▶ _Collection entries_
-- Opening Marker --

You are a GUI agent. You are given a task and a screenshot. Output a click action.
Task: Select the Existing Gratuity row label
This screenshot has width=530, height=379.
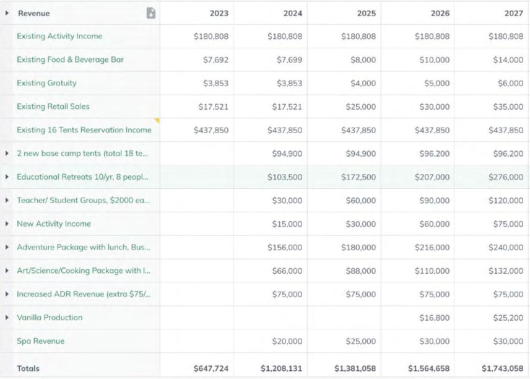pos(46,83)
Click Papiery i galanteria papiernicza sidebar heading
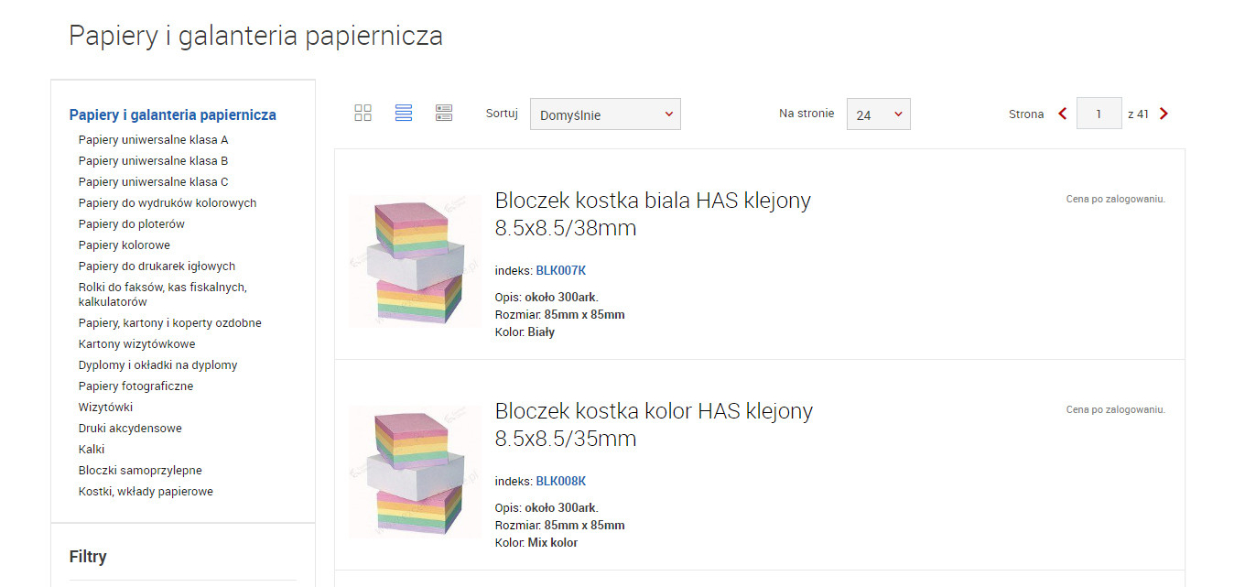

-- Closing Marker --

A verbatim copy of the entries, without the pictures, is what this task requires.

▶ _Worked solution_
You are a GUI agent. You are given a task and a screenshot. Output a click action.
Task: Select the Existing Gratuity row label
This screenshot has width=530, height=379.
pos(46,83)
Click Papiery i galanteria papiernicza sidebar heading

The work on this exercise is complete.